Über einen Börsengang des Sportwagenherstellers Porsche wird bereits seit einiger Zeit spekuliert, jetzt scheinen die beteiligten Akteure ihre Pläne zu konkretisieren. Die Volkswagen AG, Muttergesellschaft der Porsche AG, und die Porsche Automobil Holding SE führen nach eigenen Angaben „fortgeschrittene Gespräche“ zu möglichen Details einer Börsennotierung.

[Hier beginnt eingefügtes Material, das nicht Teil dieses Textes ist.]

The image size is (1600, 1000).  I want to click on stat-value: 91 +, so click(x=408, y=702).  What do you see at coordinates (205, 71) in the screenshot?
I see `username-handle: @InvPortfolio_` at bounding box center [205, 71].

Medienberichten zur Folge könnten in einem ersten Schritt 20 bis 25 % der Porsche-AG-Aktien im Rahmen eines Börsengangs auf den Markt kommen. Die Mehrheit würde weiterhin bei Volkswagen liegen. Der Porsche-Familienclan will den Börsengang nutzen, um die Kontrolle über das einstige Familienunternehmen zurückzuerlangen.
Porsche SE & Porsche AG
Um die Vorgänge besser zu verstehen, muss man zunächst das Konzerngeflecht um die VW AG etwas entwirren. Aktuell existieren zwei Aktiengesellschaften mit dem Namen Porsche: Die Porsche AG, die nach einer Übernahmeschlacht 2009 (die ehemalige Porsche SE wollte damals VW übernehmen, s. u.) eine Tochter der Volkswagen AG wurde und die Porsche Automobil Holding SE. Bei letzterer handelt es sich um die Beteiligungsgesellschaft der Familien Piëch und Porsche, den Nachfahren Ferdinand Porsches und ursprünglichen Eigentümern der Porsche AG.

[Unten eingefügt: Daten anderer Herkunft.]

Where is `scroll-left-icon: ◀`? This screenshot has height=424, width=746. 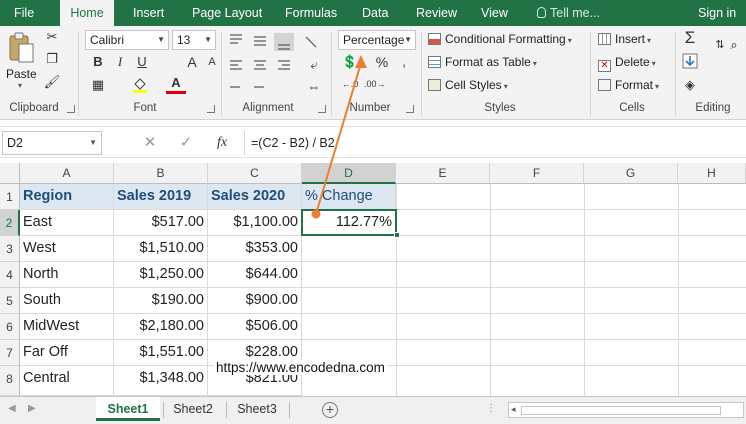 scroll-left-icon: ◀ is located at coordinates (12, 408).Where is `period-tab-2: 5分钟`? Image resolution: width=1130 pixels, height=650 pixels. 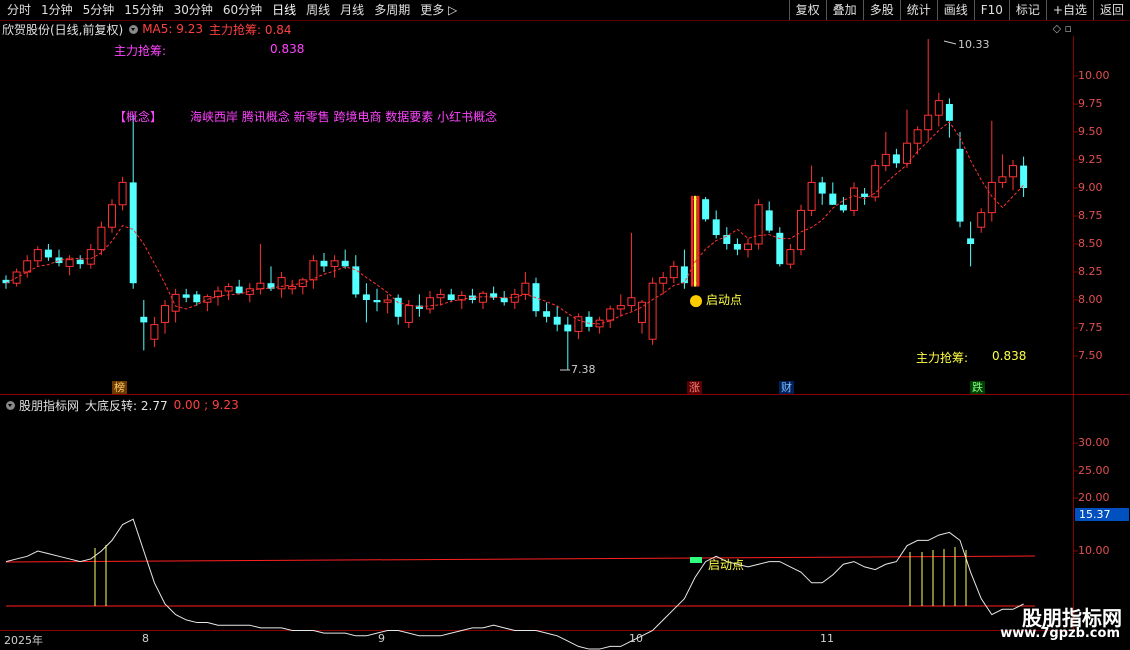 period-tab-2: 5分钟 is located at coordinates (99, 10).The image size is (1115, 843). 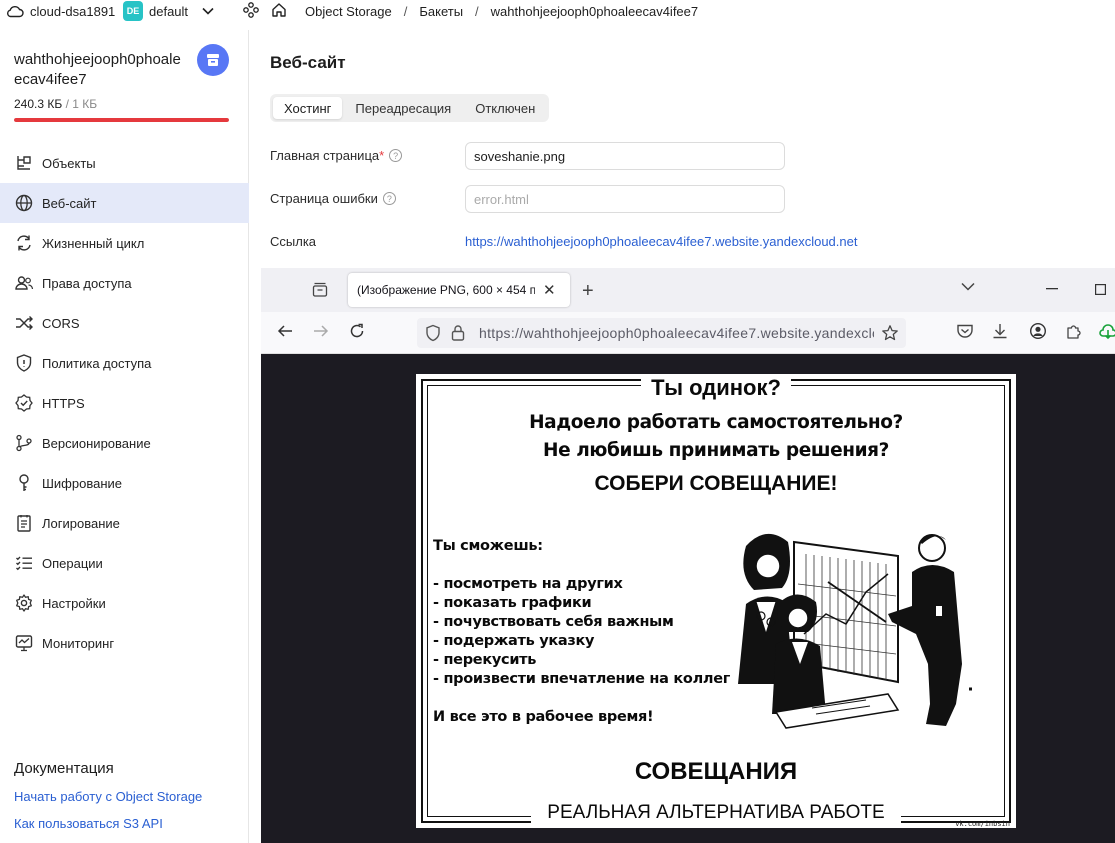 What do you see at coordinates (213, 60) in the screenshot?
I see `bucket-icon` at bounding box center [213, 60].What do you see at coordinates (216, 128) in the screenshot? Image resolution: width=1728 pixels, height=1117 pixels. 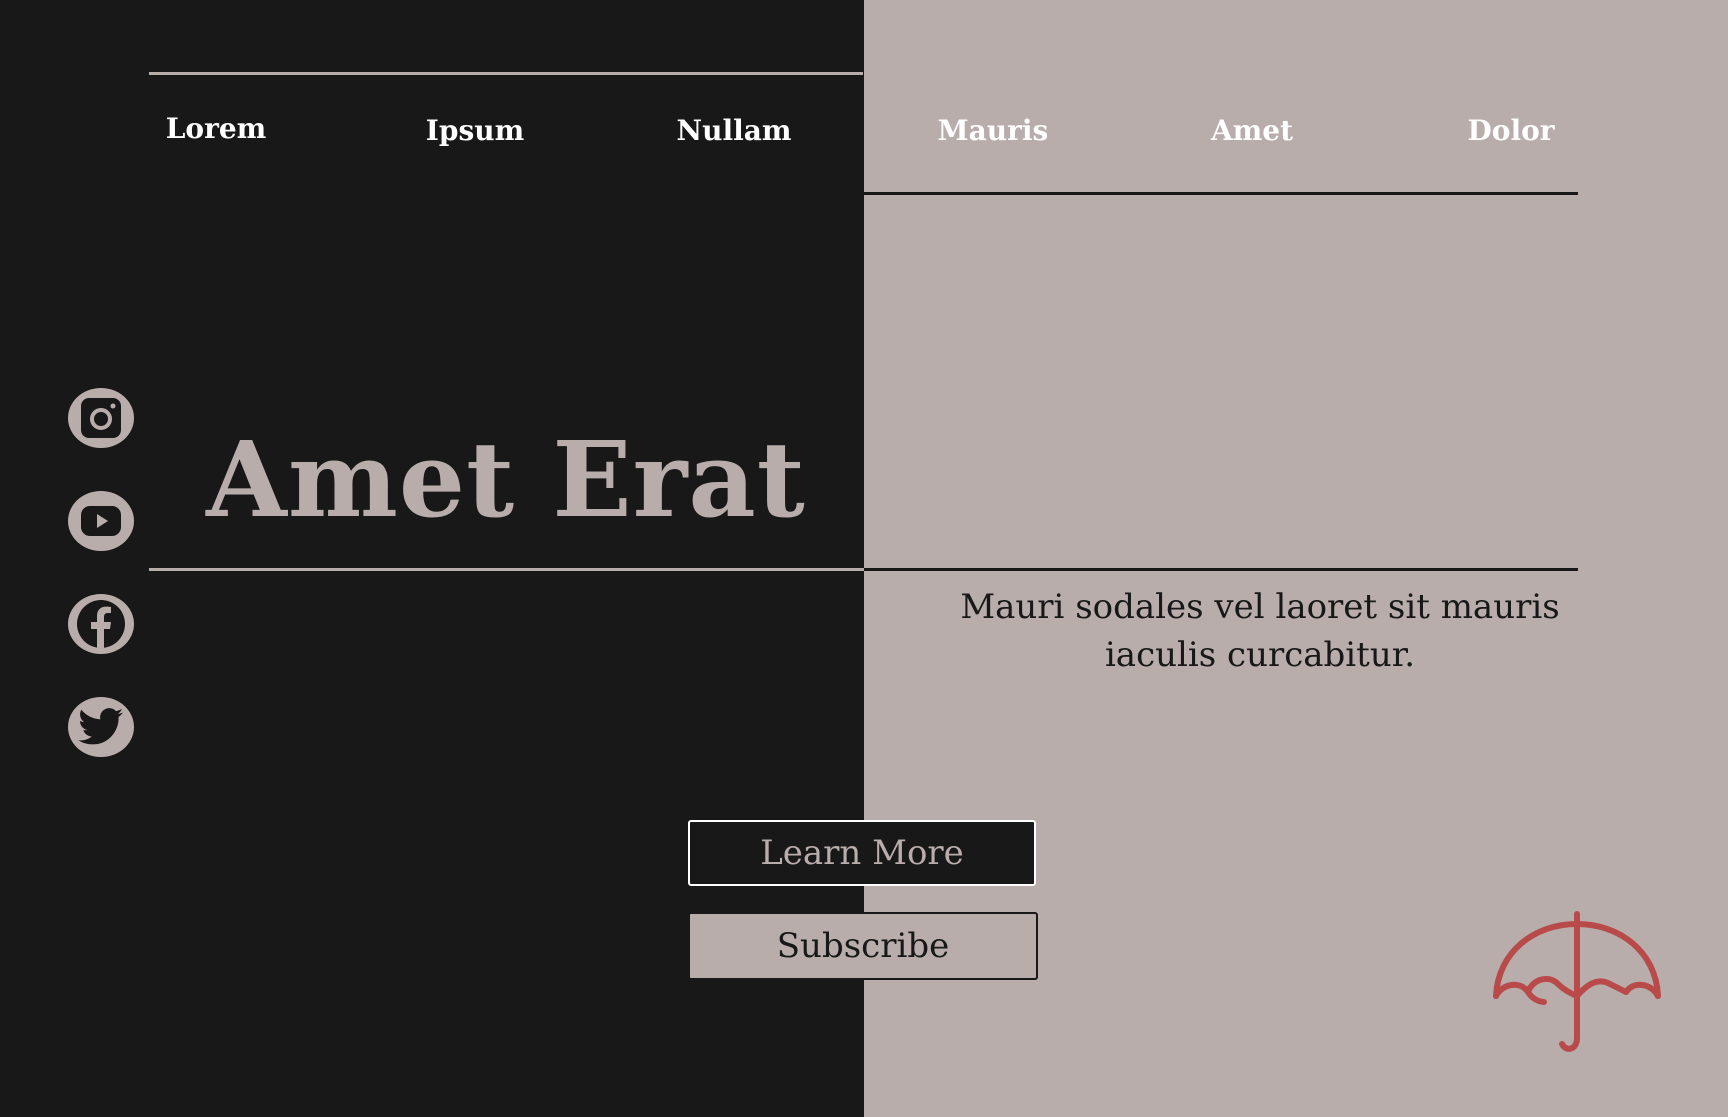 I see `nav-item-lorem: Lorem` at bounding box center [216, 128].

Die Porsche Automobil Holding SE (Porsche SE) wurde 2007 gegründet, um das operative Geschäft der Porsche AG – damals noch unabhängig – von der Beteiligungsverwaltung zu trennen. Die Holding erwarb dann in kürzester Zeit 30,9 % der Stammaktien des VW-Konzerns, am 5. Januar 2009 waren es bereits 50,76 %. Der damalige Vorstandsvorsitzende Wendelin Wiedeking und sein Vertreter Holger Härter hatten vor, die Kontrolle über die Volkswagen AG zu erlangen. Um die Aktienkäufe finanzieren zu können, musste die Porsche SE allerdings Bankkredite in Höhe von etwa 10 Mrd. Euro aufnehmen. Als die Kredite auf dem Höhepunkt der Finanzkrise nicht mehr finanziert werden konnten, war die Porsche Holding gezwungen, 49,9 % der Porsche AG an Volkswagen zu verkaufen. Am 1. August 2012 wurden schließlich die restlichen Anteile an Volkswagen übertragen. Seitdem ist der Autobauer Porsche AG eine hundertprozentige VW-Tochter.

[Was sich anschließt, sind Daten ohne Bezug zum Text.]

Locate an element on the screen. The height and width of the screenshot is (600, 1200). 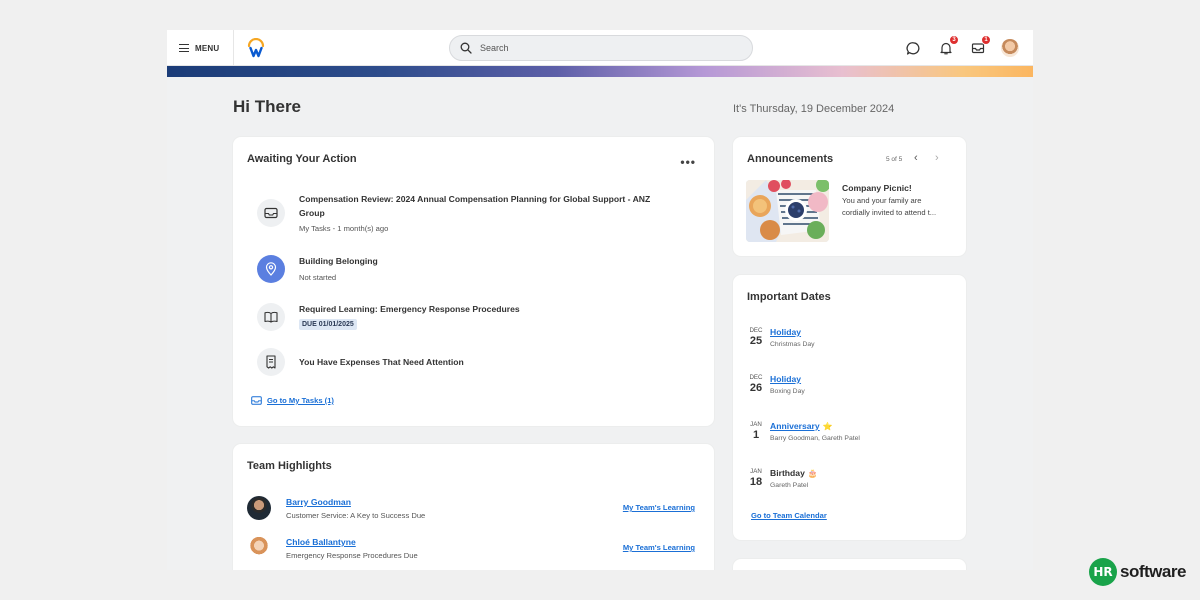
card-title: Announcements is located at coordinates (790, 159).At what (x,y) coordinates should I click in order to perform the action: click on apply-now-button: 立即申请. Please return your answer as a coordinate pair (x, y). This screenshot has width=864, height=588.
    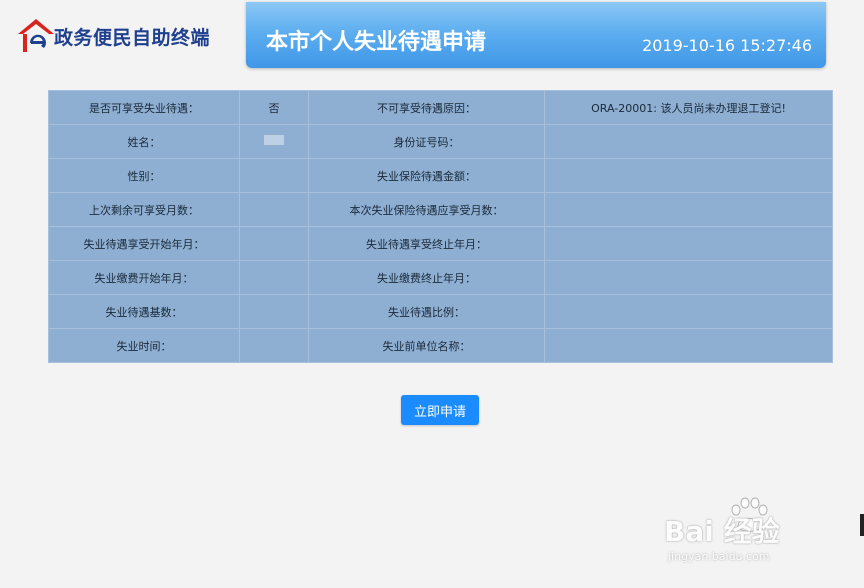
    Looking at the image, I should click on (440, 410). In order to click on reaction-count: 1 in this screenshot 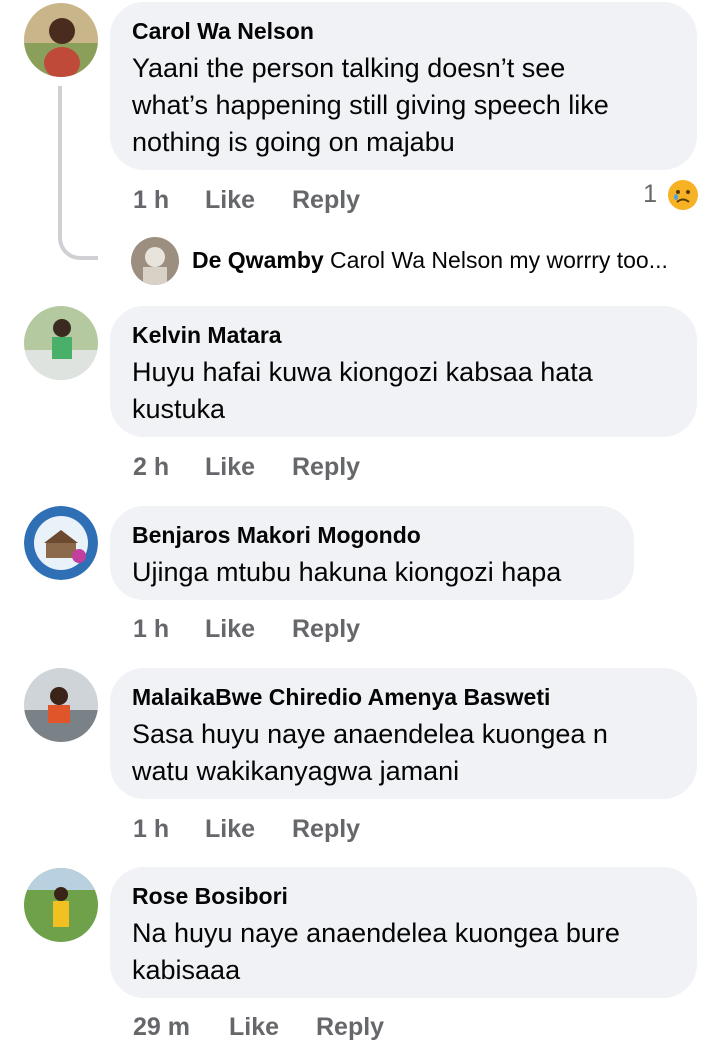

Die Porsche SE kaufte nach dem Verlust der Porsche AG weiterhin VW-Anteile hinzu. Aktuell hält sie 53,3 % der Volkswagen-Stammaktien. Sie ist damit der größte Anteilseigner der Volkswagen AG – vor dem Land Niedersachsen mit 20 % und dem Emirat Katar mit 17 %. 9,9 % befinden sich im Streubesitz. Die Anteile der Porsche SE werden an der Börse gehandelt, das Unternehmen ist seit dem 20. September 2021 Teil des DAX, auf Grund überdurchschnittlicher Dividendenrendite außerdem des DivDAX. Die Porsche AG wiederum ist eine reine VW-Tochter, die Papiere sind aktuell nicht an der Börse notiert.
Eine Chance für die Anleger?
Die verschiedenen Akteure erhoffen sich von einem Börsengang eigene Vorteile. Porsche ist mit großem Abstand die wertvollste Marke der VW AG. Der Börsengang würde Kapital in die Volkswagen-Kassen spülen. Kapital, das VW gut gebrauchen kann, um den Umbau hin zur E-Mobilität zu stemmen. Der damit einhergehende Ausbau der Fertigung – gerade im Bereich der Batteriezellen – wäre wiederum für das Land Niedersachsen von Vorteil.
Die Familien Piëch und Porsche planen, bei einem Börsengang mindestens 25,1 % der Aktien der Porsche AG zu übernehmen. Die 2009 erlittene Niederlage im Rahmen der Übernahmeschlacht ließe sich so für den Porsche-Clan zumindest teilweise rückgängig machen. Allerdings sind die personellen Verflechtungen zwischen Porsche SE und Volkswagen AG hierbei nicht unproblematisch. Hans Dietrich Pötsch ist beispielsweise gleichzeitig Aufsichtsrat-Chef bei VW und Vorstand bei der Porsche SE. Ein weiterer Porsche-Vorstand, Manfred Döss, ist der Rechtsvorstand des Volkswagenkonzerns.
Chancen bietet die Ausgliederung möglicherweise auch für Anleger. Im aktuellen Unternehmensgeflecht ist eine faire Bewertung des Sportwagenherstellers nicht möglich. Dabei hat Porsche einiges zu bieten: Das Unternehmen ist umsatzstark und bietet mit dem Taycan einen beliebten elektrischen Sportwagen an, der 2021 bereits 13,7 % aller Auslieferungen ausmachte. Analysten gehen von einer Marktkapitalisierung von bis zu 150 Mrd. Euro für Porsche aus.